§ **Required work**: Records follow. Select each line holding "Toggle".

======== Material supplied ========

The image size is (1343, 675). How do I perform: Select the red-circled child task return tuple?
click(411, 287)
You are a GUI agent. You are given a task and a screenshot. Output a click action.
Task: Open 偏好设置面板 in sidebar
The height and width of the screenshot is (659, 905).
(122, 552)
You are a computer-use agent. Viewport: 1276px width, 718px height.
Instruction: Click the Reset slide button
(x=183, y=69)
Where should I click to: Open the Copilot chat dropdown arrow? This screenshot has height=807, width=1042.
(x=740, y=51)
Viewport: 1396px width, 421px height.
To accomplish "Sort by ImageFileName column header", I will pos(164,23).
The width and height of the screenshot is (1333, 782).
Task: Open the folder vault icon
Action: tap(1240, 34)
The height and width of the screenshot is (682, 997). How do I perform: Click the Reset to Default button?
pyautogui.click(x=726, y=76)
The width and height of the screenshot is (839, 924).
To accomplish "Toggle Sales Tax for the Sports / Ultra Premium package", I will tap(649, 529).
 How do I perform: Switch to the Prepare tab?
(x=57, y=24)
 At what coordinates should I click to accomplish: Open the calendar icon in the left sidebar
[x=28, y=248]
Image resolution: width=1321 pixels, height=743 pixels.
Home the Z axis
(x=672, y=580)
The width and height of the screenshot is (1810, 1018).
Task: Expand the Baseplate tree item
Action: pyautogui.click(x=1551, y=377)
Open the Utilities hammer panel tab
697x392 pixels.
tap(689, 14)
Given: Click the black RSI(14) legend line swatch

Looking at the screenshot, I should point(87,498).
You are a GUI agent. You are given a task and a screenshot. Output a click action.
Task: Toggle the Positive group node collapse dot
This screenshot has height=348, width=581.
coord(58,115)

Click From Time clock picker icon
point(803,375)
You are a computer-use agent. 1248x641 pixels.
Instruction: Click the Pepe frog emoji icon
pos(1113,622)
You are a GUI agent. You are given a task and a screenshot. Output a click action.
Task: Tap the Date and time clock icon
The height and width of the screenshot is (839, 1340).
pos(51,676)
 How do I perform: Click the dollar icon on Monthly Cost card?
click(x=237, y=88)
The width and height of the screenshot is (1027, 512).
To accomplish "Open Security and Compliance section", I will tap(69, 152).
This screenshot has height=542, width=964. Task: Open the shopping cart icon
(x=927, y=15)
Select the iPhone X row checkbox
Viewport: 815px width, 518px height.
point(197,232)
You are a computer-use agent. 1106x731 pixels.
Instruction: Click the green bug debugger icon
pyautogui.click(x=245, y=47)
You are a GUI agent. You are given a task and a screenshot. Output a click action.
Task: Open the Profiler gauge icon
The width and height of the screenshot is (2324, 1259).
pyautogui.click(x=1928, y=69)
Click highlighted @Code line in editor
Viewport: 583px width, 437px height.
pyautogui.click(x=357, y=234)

========

§ **Result of this exercise**:
To accomplish "Toggle Sales Tax for the Sports / Ultra Premium package", I will tap(649, 529).
Task: Toggle the Positive group node collapse dot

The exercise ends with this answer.